Leo and I both have “real jobs” with health insurance.
We have great neighbors that we’ve come to love and share meals together.
We have a garden (that our puppy ate most of the veggies out of this year… lol!).
But, in the middle of it all, there has been a slow process of handing over this season to the Lord… for however long it takes. It means handing over each day, each conversation, each moment. I’ve gone from being angry that we’re here, to realizing that TODAY is the only “today” I’ll get. I might never have another opportunity for a conversation, or to give (or receive) an encouraging word. Life goes by so quickly, especially here in the US. People move so much and are involved in so many different things, that I’ve learned to just take advantage of opportunities to share with people while I have them close.

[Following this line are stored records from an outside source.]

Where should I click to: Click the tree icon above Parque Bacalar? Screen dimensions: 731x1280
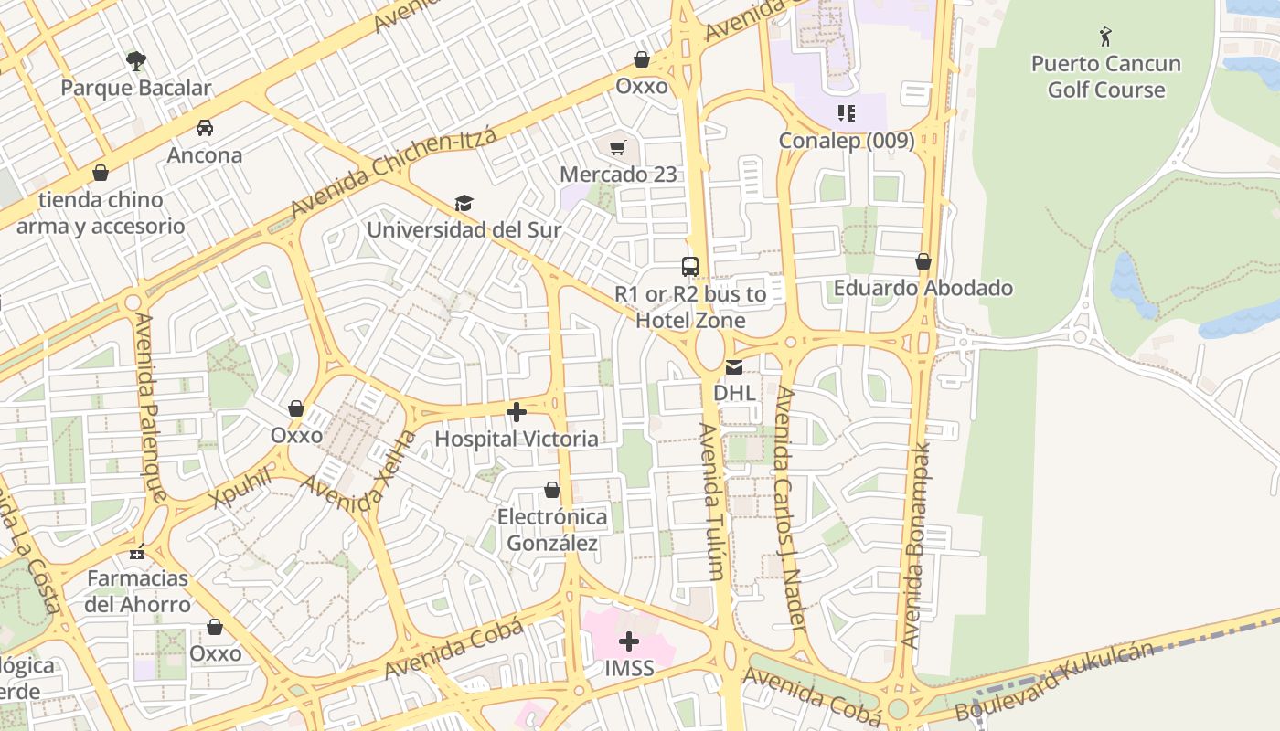[x=136, y=61]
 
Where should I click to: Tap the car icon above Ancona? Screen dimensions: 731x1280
[x=205, y=128]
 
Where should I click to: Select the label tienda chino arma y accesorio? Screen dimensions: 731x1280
[x=101, y=213]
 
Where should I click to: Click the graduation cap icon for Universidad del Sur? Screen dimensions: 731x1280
[x=464, y=203]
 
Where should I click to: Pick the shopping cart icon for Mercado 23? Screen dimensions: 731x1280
[x=618, y=147]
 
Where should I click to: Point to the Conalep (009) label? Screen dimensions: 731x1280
[x=846, y=141]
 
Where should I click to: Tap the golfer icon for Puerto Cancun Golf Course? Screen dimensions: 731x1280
[x=1105, y=37]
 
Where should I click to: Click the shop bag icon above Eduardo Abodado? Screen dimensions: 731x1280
[x=923, y=261]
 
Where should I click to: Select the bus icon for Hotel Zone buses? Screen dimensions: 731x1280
[x=690, y=267]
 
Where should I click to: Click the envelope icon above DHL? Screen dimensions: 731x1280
[x=734, y=367]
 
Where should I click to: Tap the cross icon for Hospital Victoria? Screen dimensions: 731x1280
[x=517, y=412]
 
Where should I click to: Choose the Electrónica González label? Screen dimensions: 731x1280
[x=551, y=530]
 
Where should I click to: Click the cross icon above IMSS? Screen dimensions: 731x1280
[x=629, y=641]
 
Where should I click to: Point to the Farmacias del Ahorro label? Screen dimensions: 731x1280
[x=137, y=591]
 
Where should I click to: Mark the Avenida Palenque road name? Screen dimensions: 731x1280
[x=151, y=407]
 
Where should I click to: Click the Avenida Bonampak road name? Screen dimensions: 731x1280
[x=917, y=546]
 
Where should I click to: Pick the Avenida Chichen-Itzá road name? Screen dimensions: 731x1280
[x=394, y=173]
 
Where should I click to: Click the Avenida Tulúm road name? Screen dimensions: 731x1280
[x=712, y=501]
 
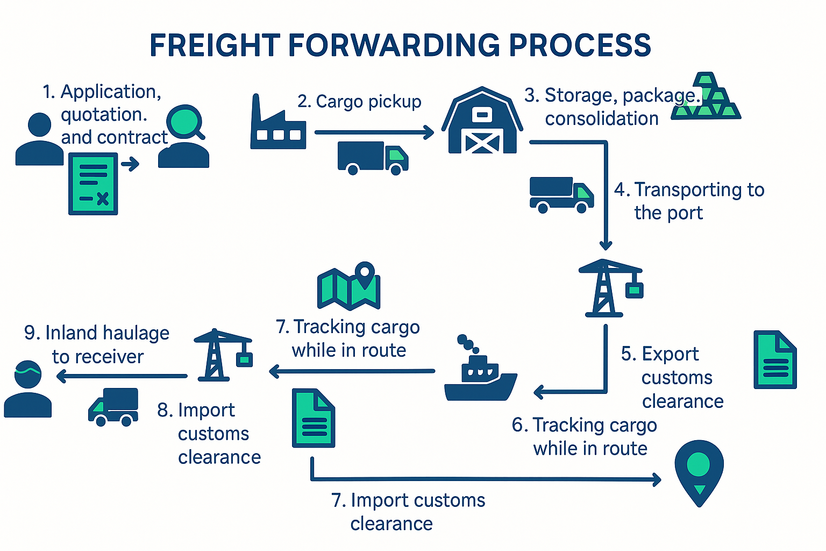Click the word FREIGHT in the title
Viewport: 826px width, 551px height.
click(215, 45)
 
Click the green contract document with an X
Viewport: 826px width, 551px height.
click(93, 184)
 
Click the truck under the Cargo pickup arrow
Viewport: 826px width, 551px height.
click(372, 158)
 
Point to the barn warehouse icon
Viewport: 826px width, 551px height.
click(482, 122)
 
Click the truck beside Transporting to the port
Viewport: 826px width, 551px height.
click(561, 195)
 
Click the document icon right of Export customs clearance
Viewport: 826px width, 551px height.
click(774, 359)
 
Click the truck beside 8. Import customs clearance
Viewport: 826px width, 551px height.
click(113, 407)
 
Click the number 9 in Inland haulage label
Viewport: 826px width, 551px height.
click(31, 333)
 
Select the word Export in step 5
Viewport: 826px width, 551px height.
click(670, 354)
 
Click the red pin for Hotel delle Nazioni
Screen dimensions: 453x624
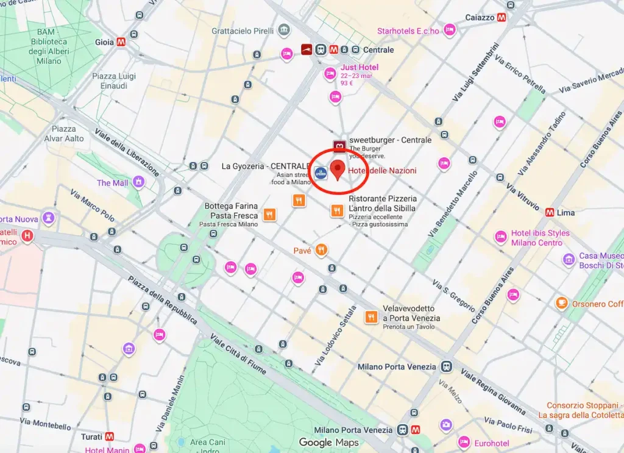coord(337,169)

I’ve learned how easy it is to just send a text to someone when you’re thinking about them.
That not a lot of people really mean “great” when you ask how they’re doing… and it’s not until you ask “how are you REALLY doing” and take time to listen that you learn the truth.
It is a really special thing to just invite someone over to your house for dinner, no matter what the house looks like, and no matter what you cook. I’ve been blessed to have some great conversations over lentils and rice.
All that to say…
I think there are some moments that are worth writing about now.